Green Movement demonstrations continued subsequent to this letter, including the December 27, 2009 “Ashura uprising,” in which demonstrators captured numerous LEF personnel and vehicles, and in which LEF and Basij elements withdrew from certain locations. However, neither in this or in subsequent events did the Artesh carry out its purported threat to intervene to protect demonstrators. That observation could suggest that the Artesh letter was less an actual threat than a clear statement that it would not, if called on, help the IRGC, Basij, and LEF suppress demonstrations.  Others might argue that the Artesh threat was never realistic, in large part because the Artesh are located in garrisons outside major cities, and its ability to partake in urban political events is limited.

The implications of the Artesh’s political role are clear. Should the Green Movement revive its demonstrations, and should such demonstrations ever seize control of entire cities or neighborhoods, the regime’s ability to rally suppressive armed force will be uncertain and potentially counterproductive.

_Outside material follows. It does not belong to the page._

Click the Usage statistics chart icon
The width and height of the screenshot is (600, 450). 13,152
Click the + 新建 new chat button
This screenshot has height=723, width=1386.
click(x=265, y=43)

The Artesh will not, under any conceivable circumstance, deploy its ground armor to wrest back control of territory for the regime. The LEF, Basij, and IRGC have proved sufficiently strong, to date, to suppress the Green challenge. However, that capacity has not been tested in Iran to the extent it has in, for example, Libya and Syria, where demonstrators and armed rebels have taken control of entire territories (and in the Libyan case, prosecuted a successful rebellion).  The Islamic regime in Iran’s ability to defend itself against a massive, sustained popular challenge remains unproved.